The authors measured thyroid hormone (TH) levels in plasma, whole carcass, and tissues of cultured 2-year-old immature lake sturgeon held in fresh water and in serum of adults at spawning time from the Winnipeg River. Circulating thyroxine (T4) and 3,5,3'-triiodothyronine (T3) levels were low (T4 approximately 0.3 ng/ml, T3 approximately 0.2 ng/ml) in all cultured fish and most adults, but a few of the latter had exceptionally high T4 and T3 levels. The percentages of blood TH found in erythrocytes were 19.5% (T4), 6.1% (T3) and 6.9% (reverse T3 = rT3). Equilibrium dialysis showed much higher percentages of plasma free (F) FT4 (1.1%), FT3 (0.4%), and FrT3 (3,3',5'-triiodothyronine = rT3, 3.0%) for sturgeon than for rainbow trout, indicating more limited TH binding to sturgeon plasma sites. However, concentrations of FT4 and FT3 were close to those reported for salmonids. T3 levels exceeded T4 levels in most extrathyroidal tissues of cultured sturgeon but in most cases were less than 0.1 ng/g and 10 to 100 times lower than reported for salmonids; only the whole brain T3 concentration (5.6 ng/g) approached that of salmonids. The digested thyroid contained 21.3 ng T3/g and 2.4 ng T4/g. The authors conclude that lake sturgeon have a low circulating reserve of bound TH but have FT4 and FT3 concentrations close to those of salmonids. The high thyroidal T3:T4 ratio and low tissue T4 levels suggest that, in contrast to teleosts studied to date, the thyroid may be a significant direct source of T3, the primary TH in sturgeon tissues. High serum T4 and T3 levels in some sturgeon at spawning time may suggest a thyroid role in reproduction.

Thyroid of lake sturgeon, Acipenser fulvescens.
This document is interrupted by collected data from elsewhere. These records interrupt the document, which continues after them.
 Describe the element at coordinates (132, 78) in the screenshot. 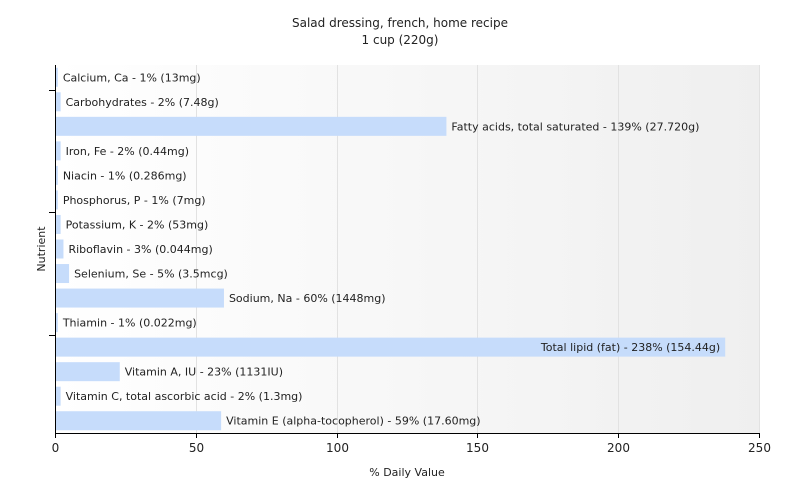

I see `bar-label: Calcium, Ca - 1% (13mg)` at that location.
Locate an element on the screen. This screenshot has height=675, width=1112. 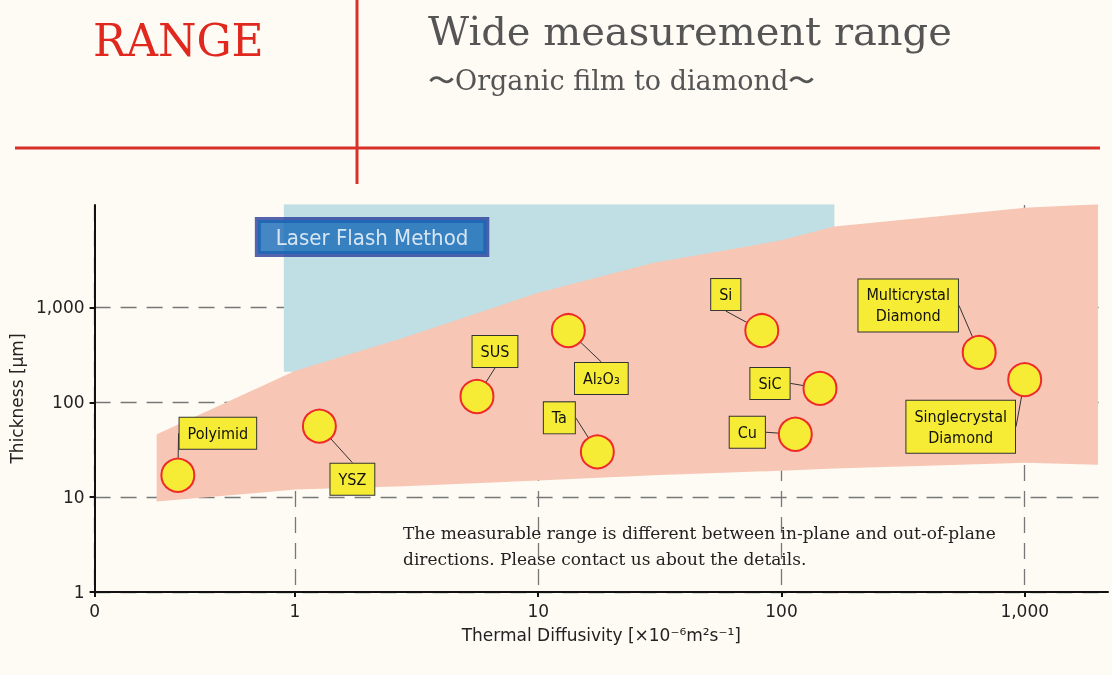
y-tick-label: 10 is located at coordinates (74, 498).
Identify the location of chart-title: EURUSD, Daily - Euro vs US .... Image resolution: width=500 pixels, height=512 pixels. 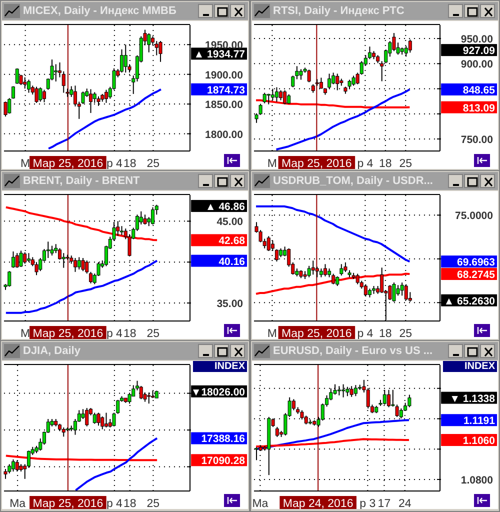
(353, 351).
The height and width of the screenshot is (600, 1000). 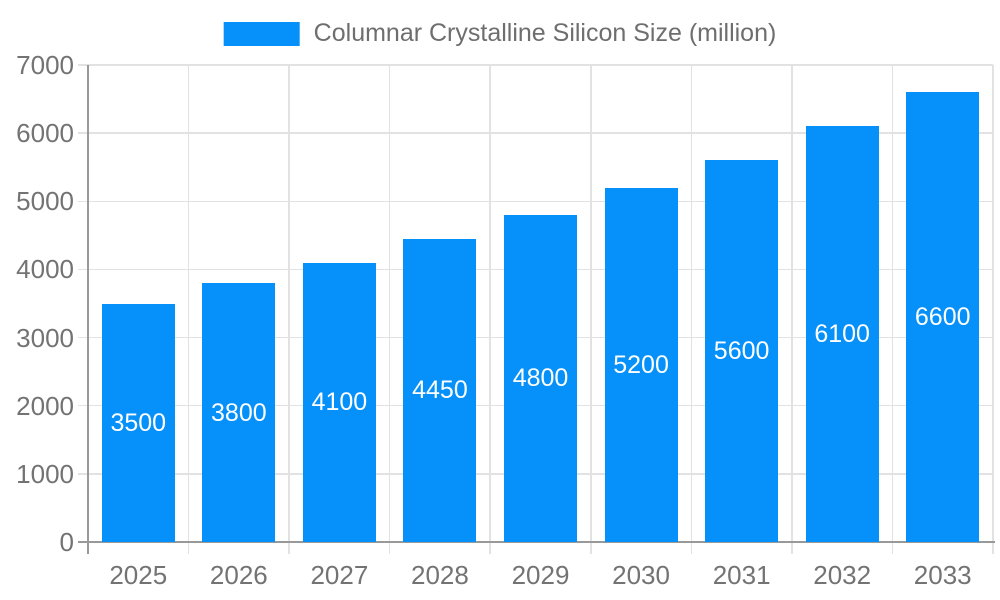 What do you see at coordinates (45, 134) in the screenshot?
I see `y-axis-tick-label: 6000` at bounding box center [45, 134].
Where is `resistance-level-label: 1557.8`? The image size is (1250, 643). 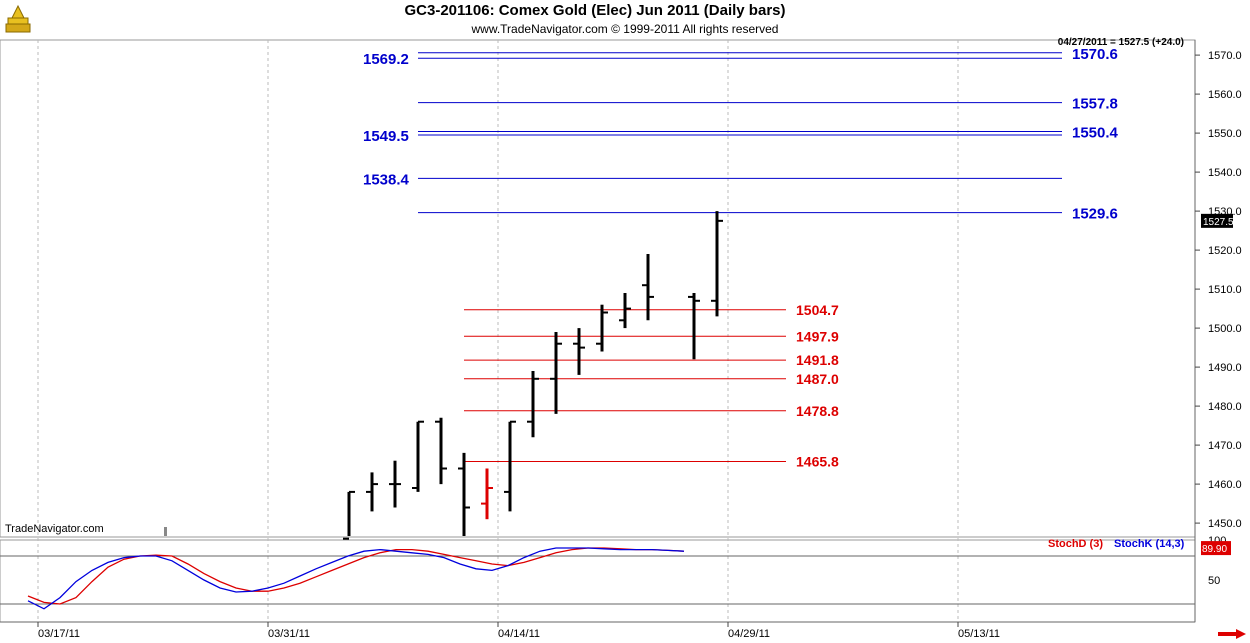 resistance-level-label: 1557.8 is located at coordinates (1095, 104).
II. Deiodination properties, distribution, and effects of diet, growth, and a T3 challenge.

The authors studied the properties and tissue distribution of thyroid hormone (TH) deiodination activities measured in vitro at subnanomolar substrate levels for cultured 2-year-old lake sturgeon held at 12 to 15 degrees. We also studied the deiodination responses to an exogenous 3,5,3'-triiodothyronine (T3) challenge and to a diet-induced growth suppression. Thyroxine (T4) outer-ring deiodination (T4ORD), T4 inner-ring deiodination (T4IRD), T3IRD, and 3,3',5'-triiodothyronine (rT3)ORD activities were evident in liver and intestine. Their properties resembled those of teleosts. T3IRD and T4IRD activities predominated in brain. Low or negligible deiodination in any form occurred in gill, skeletal muscle, kidney, notochord, or immature gonad. Only T4ORD activity was evident in the thyroid, suggesting that it secretes some T3. T3ORD and rT3IRD activities were undetectable in any tissues. Hepatic T4ORD activity varied during the photophase and was highest during late morning. A dietary T3 challenge that doubled plasma T3 levels decreased hepatic T4ORD activity without altering any other deiodination pathways in liver, intestine, or brain. A diet change from trout pellets to ocean zooplankton reduced somatic growth and plasma T3 levels and increased hepatic and intestinal T3IRD activities and hepatic rT3ORD activity but did not alter hepatic or intestinal T4ORD activity. The authors conclude that plasma T3 in lake sturgeon can be derived both from the thyroid and from hepatic (and intestinal) T4ORD activity, which varies with sampling time and downregulates in response to a T3 challenge. However, a reduction in plasma T3 accompanying a change in diet and reduced growth was not due to a decrease in T4ORD activity; rather, it was due to an increase in hepatic and intestinal T3IRD activities. These results suggest a difference in emphasis in thyroidal regulation between sturgeon and certain teleosts.